Ford's full-year guidance for the region is unchanged. The company still expects its pretax profit in North America to be lower than last year's. And its operating margin will fall in the second half; Ford expects the full-year operating margin to be "in the 8 percent to 9 percent range." As we've explained before, the culprit is simply the expense of the many new-product launches in 2014.
Ford lost $295 million in South America, a $446 million negative swing from the year-ago result -- but an improvement over the $510 million loss posted last quarter.
It's rough in South America right now, and not just for Ford: A weakening economy in Brazil, import restrictions in Argentina, and a very difficult political situation in Venezuela hit sales and revenue hard. Wholesale volumes were down 22%, and revenue dropped 30%.
Ford is in the midst of a product-line overhaul in the region, bringing it into line with the company's global model portfolio. An all-new version of the Ka minicar should help results in the second half of 2014; Ford says it now expects to run roughly breakeven or post a small loss for the rest of the year.
Ford reported a profit of $14 million in Europe for the quarter, an improvement of $320 million from a year ago and a welcome surprise after two-plus years of big losses on the continent.
The good news was pretty good: Favorable exchange-rate shifts helped, but reduced costs as Ford's restructuring moves started to pay off were also a big factor. On the downside, sales were down significantly for Ford's big joint venture in Russia. The upshot for Europe as a whole: wholesale volumes were roughly flat versus a year ago, but revenue was up 10%.

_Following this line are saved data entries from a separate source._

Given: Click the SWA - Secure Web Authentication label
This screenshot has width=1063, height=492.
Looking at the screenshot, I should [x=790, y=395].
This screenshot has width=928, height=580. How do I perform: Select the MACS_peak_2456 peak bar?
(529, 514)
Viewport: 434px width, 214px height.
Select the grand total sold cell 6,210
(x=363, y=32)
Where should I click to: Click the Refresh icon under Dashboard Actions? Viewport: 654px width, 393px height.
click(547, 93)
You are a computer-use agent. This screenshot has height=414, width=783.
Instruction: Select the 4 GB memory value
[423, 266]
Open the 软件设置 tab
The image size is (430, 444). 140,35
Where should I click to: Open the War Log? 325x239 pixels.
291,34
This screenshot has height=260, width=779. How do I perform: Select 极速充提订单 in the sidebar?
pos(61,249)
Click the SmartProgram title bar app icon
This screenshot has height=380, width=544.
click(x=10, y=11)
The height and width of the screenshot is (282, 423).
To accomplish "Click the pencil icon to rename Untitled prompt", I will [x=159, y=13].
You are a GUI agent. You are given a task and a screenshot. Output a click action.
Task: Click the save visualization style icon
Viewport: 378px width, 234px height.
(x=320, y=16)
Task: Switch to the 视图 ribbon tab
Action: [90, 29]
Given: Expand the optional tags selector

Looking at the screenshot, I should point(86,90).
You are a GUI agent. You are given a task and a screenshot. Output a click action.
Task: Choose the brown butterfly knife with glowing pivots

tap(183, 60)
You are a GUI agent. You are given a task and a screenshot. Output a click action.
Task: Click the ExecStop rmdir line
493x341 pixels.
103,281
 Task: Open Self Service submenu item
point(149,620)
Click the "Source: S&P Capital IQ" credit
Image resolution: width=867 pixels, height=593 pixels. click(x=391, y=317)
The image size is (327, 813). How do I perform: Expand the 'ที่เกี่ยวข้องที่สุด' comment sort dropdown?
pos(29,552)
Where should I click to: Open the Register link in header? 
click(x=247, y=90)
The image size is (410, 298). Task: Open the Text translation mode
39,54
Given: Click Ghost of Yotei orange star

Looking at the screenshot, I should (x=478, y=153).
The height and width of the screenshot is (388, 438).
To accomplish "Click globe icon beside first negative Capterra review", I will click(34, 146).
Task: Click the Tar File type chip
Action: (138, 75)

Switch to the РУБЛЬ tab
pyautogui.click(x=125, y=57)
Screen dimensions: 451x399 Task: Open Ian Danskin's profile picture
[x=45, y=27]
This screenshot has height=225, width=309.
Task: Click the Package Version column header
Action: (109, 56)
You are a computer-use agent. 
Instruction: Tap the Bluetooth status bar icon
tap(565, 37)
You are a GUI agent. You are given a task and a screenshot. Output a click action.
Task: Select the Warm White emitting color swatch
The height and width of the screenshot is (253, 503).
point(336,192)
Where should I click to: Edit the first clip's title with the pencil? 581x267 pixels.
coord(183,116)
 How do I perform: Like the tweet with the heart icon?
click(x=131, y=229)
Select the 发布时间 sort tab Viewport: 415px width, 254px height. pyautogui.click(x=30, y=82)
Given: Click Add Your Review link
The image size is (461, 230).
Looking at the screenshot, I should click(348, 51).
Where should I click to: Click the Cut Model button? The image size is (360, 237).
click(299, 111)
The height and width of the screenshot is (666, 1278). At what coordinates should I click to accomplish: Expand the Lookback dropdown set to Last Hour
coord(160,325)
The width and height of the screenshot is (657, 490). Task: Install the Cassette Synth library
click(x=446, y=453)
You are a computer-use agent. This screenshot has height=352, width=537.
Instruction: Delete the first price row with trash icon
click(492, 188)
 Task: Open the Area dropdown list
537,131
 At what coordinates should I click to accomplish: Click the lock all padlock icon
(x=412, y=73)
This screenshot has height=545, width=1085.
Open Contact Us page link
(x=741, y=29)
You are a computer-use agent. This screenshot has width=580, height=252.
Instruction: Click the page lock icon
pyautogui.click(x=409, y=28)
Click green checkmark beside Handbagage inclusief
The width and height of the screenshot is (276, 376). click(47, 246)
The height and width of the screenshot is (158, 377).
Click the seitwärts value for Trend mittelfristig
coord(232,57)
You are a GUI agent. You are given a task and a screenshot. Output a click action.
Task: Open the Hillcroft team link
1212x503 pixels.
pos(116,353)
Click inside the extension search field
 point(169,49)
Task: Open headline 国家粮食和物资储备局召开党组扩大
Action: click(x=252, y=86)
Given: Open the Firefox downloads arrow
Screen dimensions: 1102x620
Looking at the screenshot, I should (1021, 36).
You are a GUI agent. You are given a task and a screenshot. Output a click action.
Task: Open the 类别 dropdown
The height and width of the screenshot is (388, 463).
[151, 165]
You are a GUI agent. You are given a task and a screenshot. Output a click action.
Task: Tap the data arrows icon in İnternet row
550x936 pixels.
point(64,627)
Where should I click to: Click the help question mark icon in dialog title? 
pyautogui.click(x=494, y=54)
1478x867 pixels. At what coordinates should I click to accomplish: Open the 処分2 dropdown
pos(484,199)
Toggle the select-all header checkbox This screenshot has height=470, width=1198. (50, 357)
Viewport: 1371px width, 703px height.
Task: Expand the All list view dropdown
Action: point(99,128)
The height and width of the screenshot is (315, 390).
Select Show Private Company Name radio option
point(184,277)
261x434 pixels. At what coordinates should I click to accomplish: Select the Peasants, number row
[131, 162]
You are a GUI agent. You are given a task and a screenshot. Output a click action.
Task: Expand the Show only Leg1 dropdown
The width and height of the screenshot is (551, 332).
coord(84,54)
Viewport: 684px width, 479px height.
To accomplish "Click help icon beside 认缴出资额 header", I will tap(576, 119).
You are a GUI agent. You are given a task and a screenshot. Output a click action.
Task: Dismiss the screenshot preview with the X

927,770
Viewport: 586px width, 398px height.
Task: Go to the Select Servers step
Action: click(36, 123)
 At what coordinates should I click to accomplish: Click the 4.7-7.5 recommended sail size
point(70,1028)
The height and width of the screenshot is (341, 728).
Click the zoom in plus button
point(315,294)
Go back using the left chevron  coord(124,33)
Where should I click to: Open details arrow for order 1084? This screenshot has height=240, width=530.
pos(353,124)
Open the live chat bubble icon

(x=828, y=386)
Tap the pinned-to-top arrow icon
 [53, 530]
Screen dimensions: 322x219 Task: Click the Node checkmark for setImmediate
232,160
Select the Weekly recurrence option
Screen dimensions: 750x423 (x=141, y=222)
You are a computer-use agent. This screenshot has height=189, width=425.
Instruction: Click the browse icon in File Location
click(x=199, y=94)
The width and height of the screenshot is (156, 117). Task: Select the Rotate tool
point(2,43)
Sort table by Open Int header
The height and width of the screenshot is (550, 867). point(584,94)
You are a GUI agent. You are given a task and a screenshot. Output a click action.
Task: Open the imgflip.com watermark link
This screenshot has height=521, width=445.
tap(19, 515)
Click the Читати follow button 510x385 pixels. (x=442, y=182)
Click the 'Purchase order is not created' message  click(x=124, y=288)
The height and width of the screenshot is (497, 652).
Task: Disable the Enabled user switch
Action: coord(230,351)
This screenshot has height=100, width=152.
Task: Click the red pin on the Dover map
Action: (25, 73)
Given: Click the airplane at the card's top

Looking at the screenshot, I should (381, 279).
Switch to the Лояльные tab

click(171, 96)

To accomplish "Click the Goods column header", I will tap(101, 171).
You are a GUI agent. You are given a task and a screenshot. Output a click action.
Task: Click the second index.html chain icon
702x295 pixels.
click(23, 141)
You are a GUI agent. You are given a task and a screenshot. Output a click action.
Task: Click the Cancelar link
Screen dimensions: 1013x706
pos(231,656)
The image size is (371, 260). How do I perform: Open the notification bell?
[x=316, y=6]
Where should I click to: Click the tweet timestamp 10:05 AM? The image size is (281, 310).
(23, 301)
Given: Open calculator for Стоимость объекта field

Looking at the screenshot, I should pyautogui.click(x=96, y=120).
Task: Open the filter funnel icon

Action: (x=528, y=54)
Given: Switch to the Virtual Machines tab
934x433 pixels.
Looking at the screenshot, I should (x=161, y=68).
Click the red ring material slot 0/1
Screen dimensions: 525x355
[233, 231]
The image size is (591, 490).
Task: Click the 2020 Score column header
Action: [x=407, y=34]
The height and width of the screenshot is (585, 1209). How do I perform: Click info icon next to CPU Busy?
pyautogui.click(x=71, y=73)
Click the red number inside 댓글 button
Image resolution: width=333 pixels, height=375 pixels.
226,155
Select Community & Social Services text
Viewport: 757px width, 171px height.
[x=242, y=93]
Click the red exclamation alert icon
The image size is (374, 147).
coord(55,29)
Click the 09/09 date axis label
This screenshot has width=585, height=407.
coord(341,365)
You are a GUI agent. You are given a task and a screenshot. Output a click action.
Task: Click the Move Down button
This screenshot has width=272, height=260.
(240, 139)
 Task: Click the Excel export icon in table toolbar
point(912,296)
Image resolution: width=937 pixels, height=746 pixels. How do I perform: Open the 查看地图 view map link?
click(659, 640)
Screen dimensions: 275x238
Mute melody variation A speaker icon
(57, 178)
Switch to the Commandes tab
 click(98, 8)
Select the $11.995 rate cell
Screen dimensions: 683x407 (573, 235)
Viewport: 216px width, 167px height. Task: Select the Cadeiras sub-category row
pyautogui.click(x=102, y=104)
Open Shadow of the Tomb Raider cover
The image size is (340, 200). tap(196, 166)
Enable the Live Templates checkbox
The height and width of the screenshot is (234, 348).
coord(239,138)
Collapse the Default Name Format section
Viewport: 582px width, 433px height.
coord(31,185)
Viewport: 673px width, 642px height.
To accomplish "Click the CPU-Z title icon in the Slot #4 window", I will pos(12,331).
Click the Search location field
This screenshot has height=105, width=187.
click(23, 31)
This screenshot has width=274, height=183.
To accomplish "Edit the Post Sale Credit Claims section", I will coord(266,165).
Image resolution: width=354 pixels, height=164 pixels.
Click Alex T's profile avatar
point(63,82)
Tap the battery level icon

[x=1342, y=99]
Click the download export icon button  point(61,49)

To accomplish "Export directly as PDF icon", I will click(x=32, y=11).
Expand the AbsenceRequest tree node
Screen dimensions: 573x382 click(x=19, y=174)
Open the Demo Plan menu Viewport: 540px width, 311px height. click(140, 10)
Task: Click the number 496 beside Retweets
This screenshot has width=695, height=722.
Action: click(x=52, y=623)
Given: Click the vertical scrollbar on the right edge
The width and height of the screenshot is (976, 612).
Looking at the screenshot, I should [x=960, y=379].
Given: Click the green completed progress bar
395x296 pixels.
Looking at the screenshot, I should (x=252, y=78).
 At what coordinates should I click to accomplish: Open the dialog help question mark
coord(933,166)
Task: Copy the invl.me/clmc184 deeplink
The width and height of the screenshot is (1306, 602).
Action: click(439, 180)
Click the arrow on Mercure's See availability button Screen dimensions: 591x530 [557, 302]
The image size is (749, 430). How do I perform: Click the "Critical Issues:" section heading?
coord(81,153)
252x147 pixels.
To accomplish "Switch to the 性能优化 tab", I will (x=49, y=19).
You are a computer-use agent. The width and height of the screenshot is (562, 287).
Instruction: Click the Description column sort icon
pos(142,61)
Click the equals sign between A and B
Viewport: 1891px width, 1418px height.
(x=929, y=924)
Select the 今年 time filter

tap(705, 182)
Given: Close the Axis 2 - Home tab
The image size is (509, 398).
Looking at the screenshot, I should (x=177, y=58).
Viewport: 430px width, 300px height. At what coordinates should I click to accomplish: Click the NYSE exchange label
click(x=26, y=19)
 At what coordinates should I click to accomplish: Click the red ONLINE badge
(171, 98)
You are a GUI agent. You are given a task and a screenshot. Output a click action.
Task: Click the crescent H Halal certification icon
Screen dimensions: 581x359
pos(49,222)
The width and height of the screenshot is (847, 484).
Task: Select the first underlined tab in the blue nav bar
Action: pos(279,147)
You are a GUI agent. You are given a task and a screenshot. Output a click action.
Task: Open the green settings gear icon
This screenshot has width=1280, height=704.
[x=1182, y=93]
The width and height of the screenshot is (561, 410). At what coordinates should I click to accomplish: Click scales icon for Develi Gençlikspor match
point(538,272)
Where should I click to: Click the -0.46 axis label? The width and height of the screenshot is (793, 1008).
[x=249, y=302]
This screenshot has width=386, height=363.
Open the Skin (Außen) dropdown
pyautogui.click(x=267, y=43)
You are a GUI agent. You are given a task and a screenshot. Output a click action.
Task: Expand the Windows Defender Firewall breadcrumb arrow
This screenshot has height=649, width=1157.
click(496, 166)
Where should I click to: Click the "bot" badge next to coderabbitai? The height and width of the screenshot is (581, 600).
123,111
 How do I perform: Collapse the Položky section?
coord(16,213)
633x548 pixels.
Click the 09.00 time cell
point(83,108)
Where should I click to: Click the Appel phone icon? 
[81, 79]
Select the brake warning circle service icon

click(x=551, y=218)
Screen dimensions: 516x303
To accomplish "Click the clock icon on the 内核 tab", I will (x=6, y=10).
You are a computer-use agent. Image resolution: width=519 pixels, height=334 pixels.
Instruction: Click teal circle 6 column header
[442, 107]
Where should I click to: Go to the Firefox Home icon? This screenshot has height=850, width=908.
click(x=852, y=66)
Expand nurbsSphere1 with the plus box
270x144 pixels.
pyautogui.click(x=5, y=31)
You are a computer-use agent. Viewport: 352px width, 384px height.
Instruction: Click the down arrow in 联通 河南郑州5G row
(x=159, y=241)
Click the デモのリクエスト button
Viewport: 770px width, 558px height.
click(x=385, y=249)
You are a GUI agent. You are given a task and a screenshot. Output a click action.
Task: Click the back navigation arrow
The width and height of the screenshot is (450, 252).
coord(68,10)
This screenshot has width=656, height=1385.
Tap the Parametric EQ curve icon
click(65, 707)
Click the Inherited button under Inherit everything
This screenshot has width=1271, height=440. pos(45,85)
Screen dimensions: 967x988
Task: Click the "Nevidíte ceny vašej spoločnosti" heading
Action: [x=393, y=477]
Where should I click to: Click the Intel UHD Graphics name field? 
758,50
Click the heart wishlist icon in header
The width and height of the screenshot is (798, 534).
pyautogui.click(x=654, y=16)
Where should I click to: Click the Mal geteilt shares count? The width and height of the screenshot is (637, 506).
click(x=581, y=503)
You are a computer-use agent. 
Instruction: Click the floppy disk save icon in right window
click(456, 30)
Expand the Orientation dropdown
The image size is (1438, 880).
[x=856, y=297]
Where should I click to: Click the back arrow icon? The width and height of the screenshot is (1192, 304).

Ford has been working on an elaborate restructuring plan that it expects to return the region to sustainable profitability in 2015. But despite the small profit for the second quarter, Ford Europe isn't out of the woods yet. The company's total loss for the first half of 2014 was $180 million; it expects the total loss in the second half to be higher, but the full-year total should be well below last year's result.
Middle East and Africa
This is a new business unit for Ford, created "to better serve customers and expand in this fast-growing region." The company has hinted at ambitious plans for expansion in Africa over the next decade.
But right now, results are modest: The unit reported a profit of $23 million, up $10 million from a year ago. Wholesale volume and revenue fell slightly, but an improvement to operating margin yielded a positive result.
For the full year, Ford expects this region to roughly break even. It's a work in progress.
Ford earned $159 million in the Asia-Pacific region in the second quarter, up $29 million from a year ago, on a big jump in sales volume.
This region includes the huge and fast-growing Chinese market, where Ford's sales have been going gangbusters: wholesale volume in China was up 26% from a year ago. Revenue for the region -- which excludes the profits from Ford's joint ventures in China -- increased 9%. That increase was driven not only by the increased wholesale volume, but also by favorable "mix": The mix of products that Ford sold included more high-profit models.
This region is also a work in progress, but on a much bigger scale. Ford is making a massive investment for future growth in the Asia-Pacific, and those investments come out of the region's earnings. The company has five factories under construction in China and India, and is gearing up to launch the Lincoln brand in China -- a massive effort -- this fall.
That said, Ford's guidance for the region is unchanged: Profits for the full year should come in ahead of last year's result.
Ford Motor Credit Co.
Ford Credit is the company's in-house bank; it makes loans to customers, drives the company's leasing program, and provides various financing services to Ford dealers. It earned $434 million in the second quarter, down $20 million from a year ago. Ford attributed the drop to "insurance losses from storm damage to dealer inventory in the quarter."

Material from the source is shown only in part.